**TASK REQUIREMENTS**
Please lay out the records, starting with the first one and going on through the line containing "um die Berufungsrate", as a two-column CSV with the columns instruction and response. Give one row per record, put each field in quotes with its line breaks changed to spaces, and leave out the pictures.

= Beginning of Section =

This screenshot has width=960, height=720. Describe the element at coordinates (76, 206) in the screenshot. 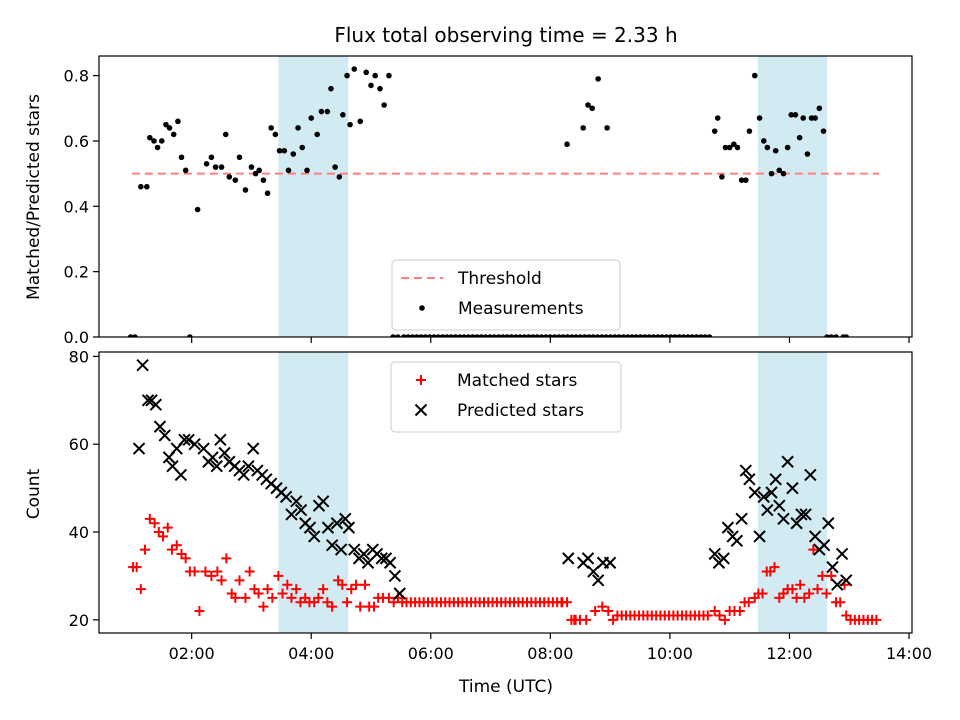

I see `y-tick-label: 0.4` at that location.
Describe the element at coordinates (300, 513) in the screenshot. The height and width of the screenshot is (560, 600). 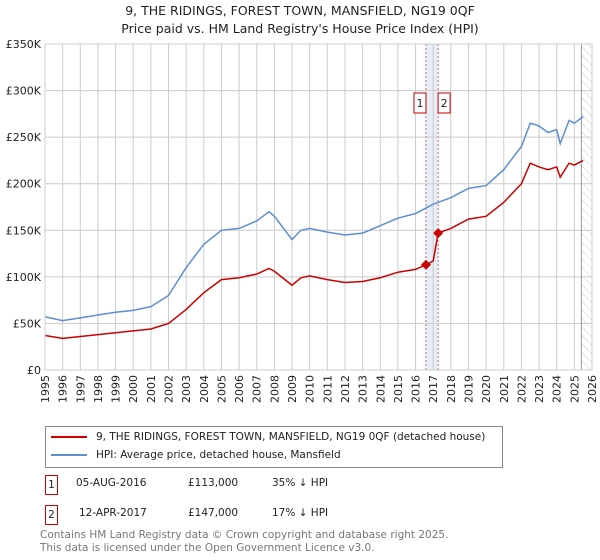
I see `hpi-diff: 17% ↓ HPI` at that location.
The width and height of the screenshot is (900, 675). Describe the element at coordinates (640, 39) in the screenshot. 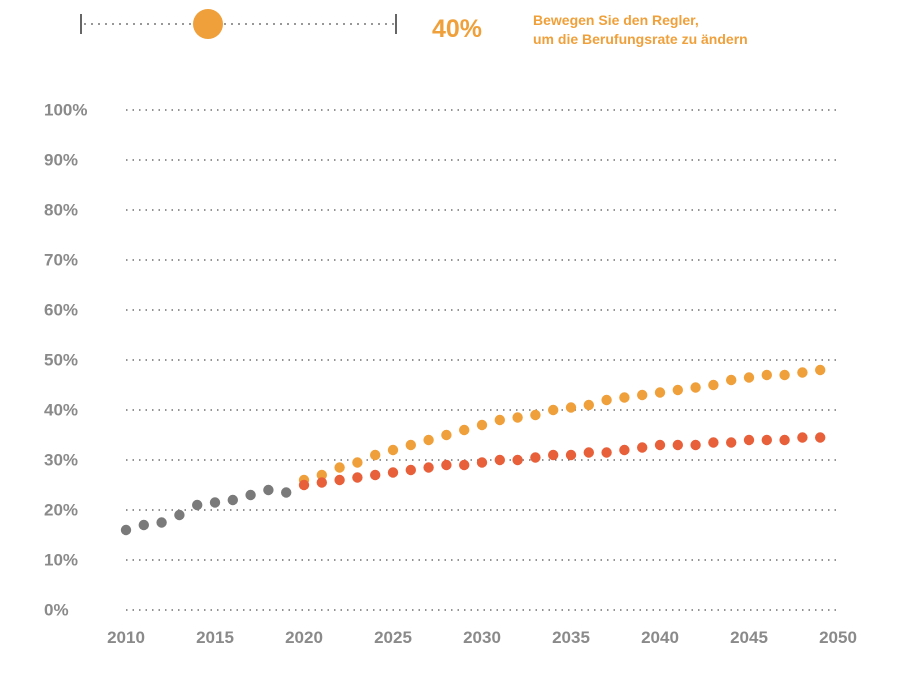

I see `slider-hint-line2: um die Berufungsrate zu ändern` at that location.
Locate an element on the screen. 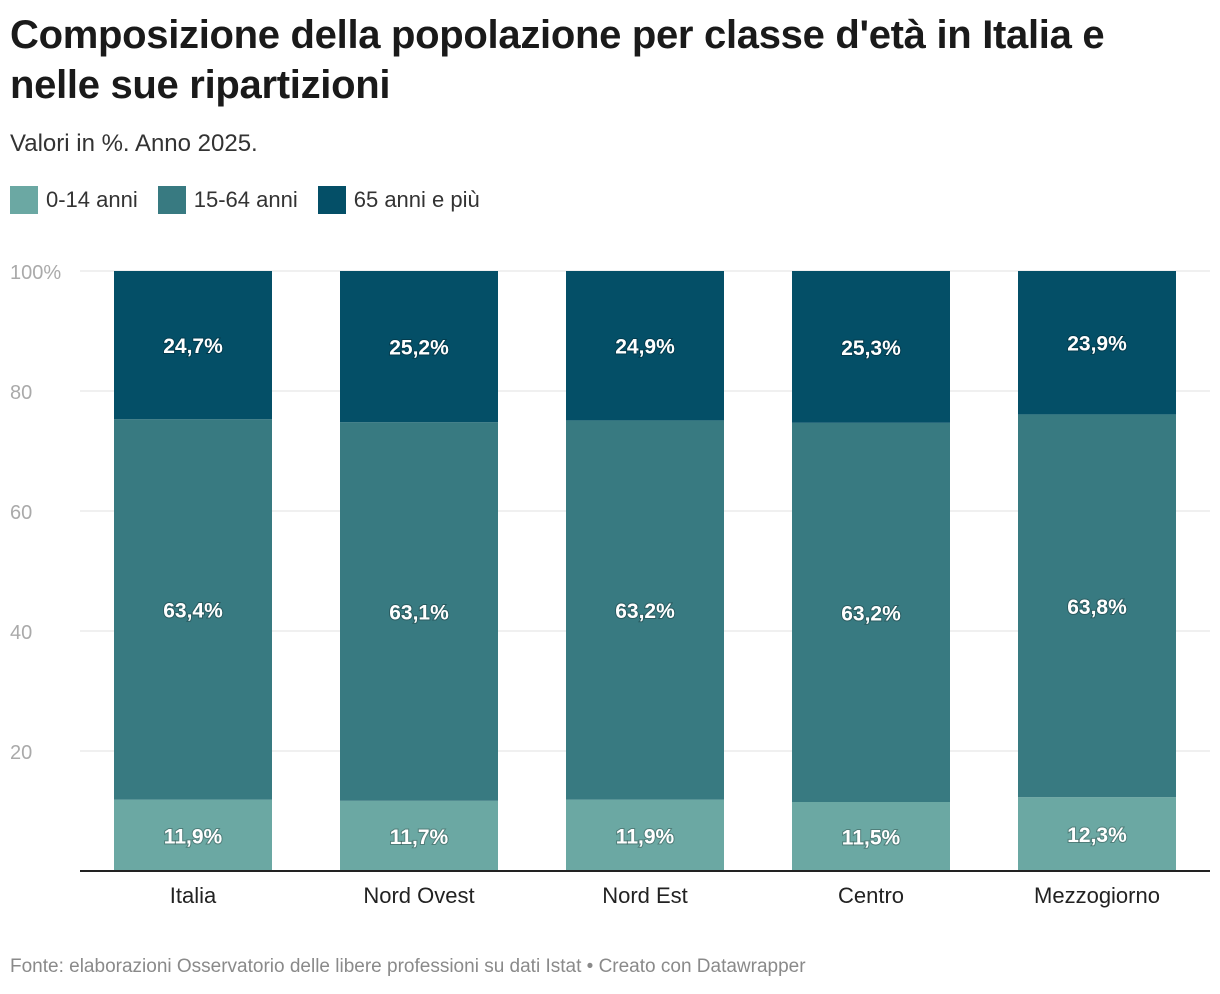 This screenshot has height=994, width=1220. data-label-15-64: 63,1% is located at coordinates (419, 614).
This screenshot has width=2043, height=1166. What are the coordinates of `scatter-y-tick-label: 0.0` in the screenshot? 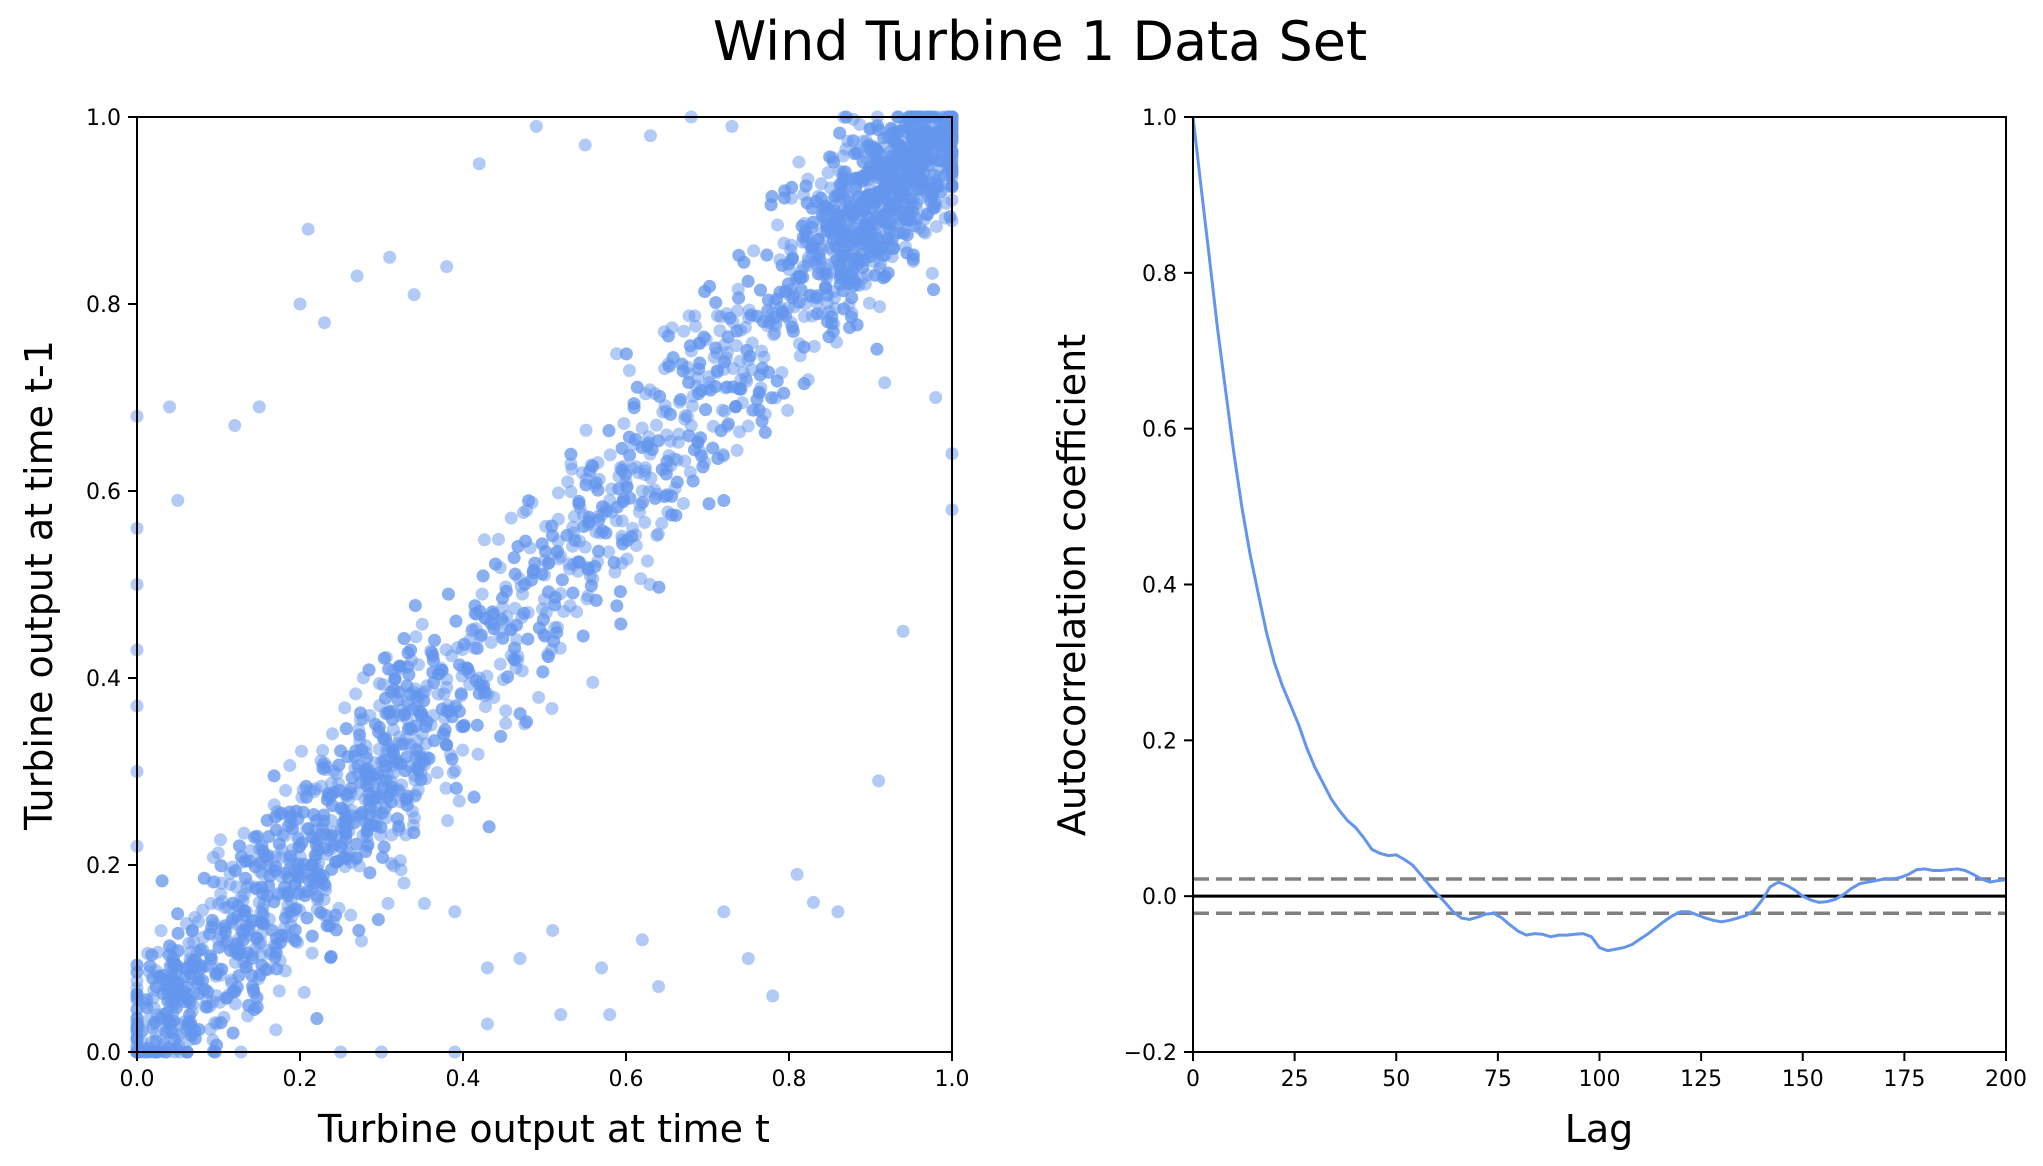 It's located at (104, 1054).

= End of Section =

**PROBLEM SOLUTION**
instruction,response
"This screenshot has width=960, height=720. Describe the element at coordinates (76, 206) in the screenshot.","I see `y-tick-label: 0.4` at that location."
"Describe the element at coordinates (300, 513) in the screenshot. The height and width of the screenshot is (560, 600).","I see `hpi-diff: 17% ↓ HPI` at that location."
"The width and height of the screenshot is (900, 675). Describe the element at coordinates (640, 39) in the screenshot.","I see `slider-hint-line2: um die Berufungsrate zu ändern` at that location."